Cicero was all he could get out of Gibson. Gibson never knew his real name. He wasn’t a full-time member of their unit. Gibson called him ‘the parachute pro.’ Said he wasn’t needed. Pinto talked him into trying to find out Cicero’s real name, said that he couldn’t be pure and find his spirit power unless he atoned for all of his sins.”

“When was this?”

“Maybe three months ago. Man, by that time, Gibson was a real head case. Pinto dosed him up almost every day while he was getting the story out of him. Pinto can be real nice, talk low and soft, he can make you think he’s a sweet guy, but he is not a nice guy.”

“Did Gibson find out who the inside guy was? The man in the long blue coat?”

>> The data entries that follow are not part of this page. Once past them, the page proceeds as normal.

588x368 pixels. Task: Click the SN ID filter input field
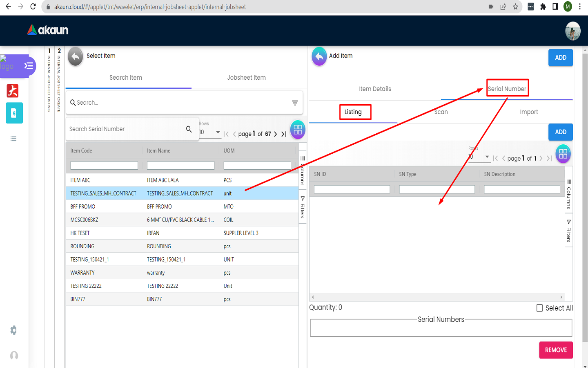[x=352, y=189]

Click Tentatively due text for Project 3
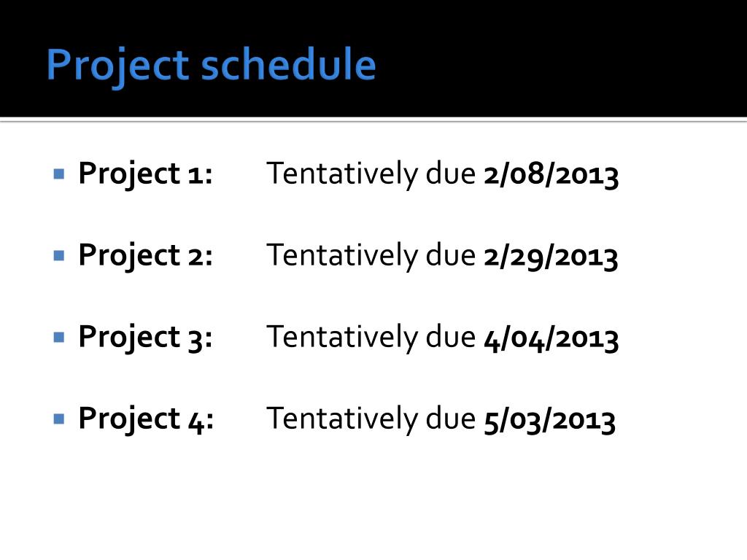click(x=371, y=338)
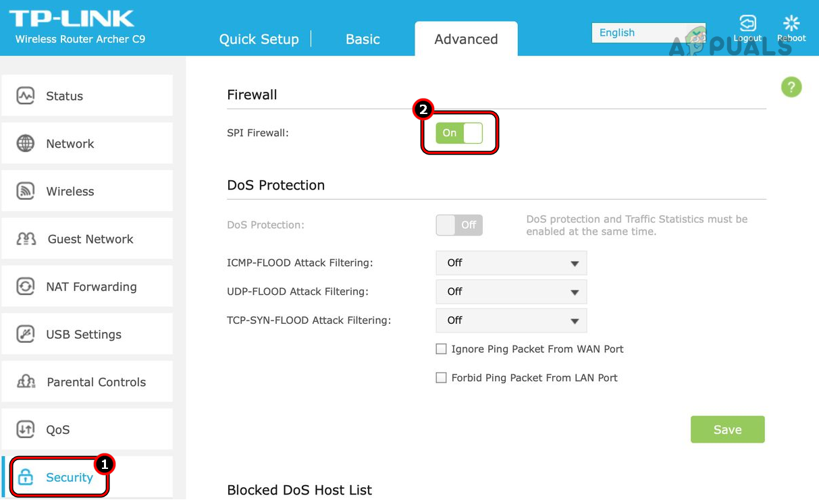Click the Save button
819x504 pixels.
tap(727, 429)
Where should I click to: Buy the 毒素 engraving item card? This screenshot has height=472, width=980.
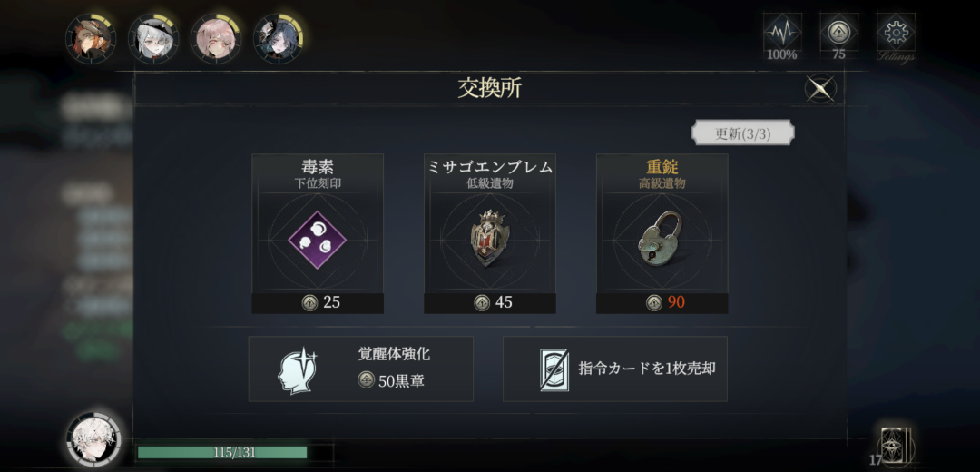[318, 234]
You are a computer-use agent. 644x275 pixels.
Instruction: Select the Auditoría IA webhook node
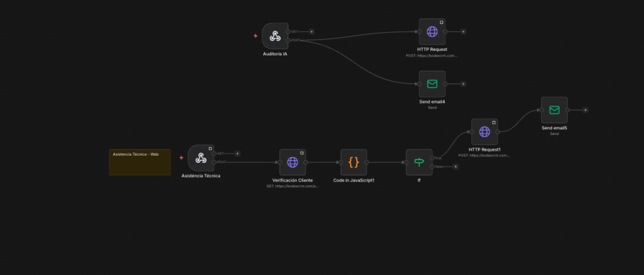pyautogui.click(x=275, y=36)
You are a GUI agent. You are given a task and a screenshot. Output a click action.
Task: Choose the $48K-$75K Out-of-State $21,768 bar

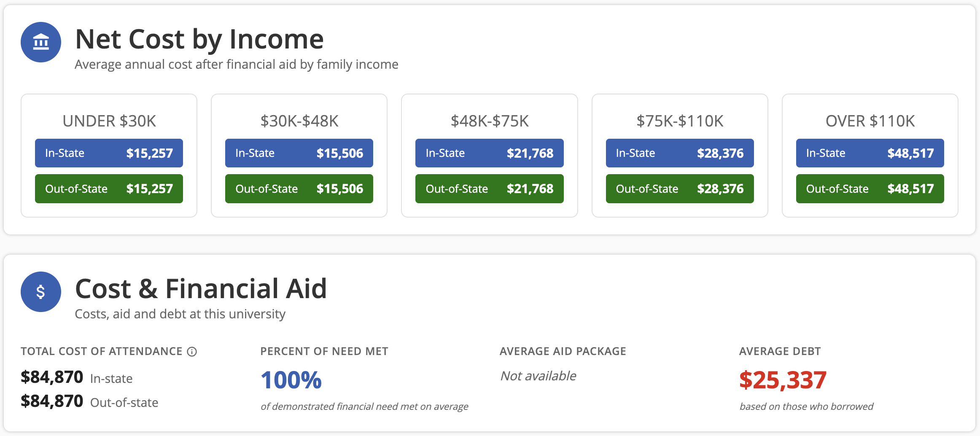[x=490, y=188]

Horsecoat shook his head, lifted his palms. “No. And Pinto pushed him hard. Even when he was talking to Peyote himself, the guy had no idea. Pinto told him that there would be no forgiveness without atonement, and that could only happen when all the people who helped to kill Amber and Jewel were dead. But Gibson couldn’t find out. He tried. Gone for days. But there was no way.”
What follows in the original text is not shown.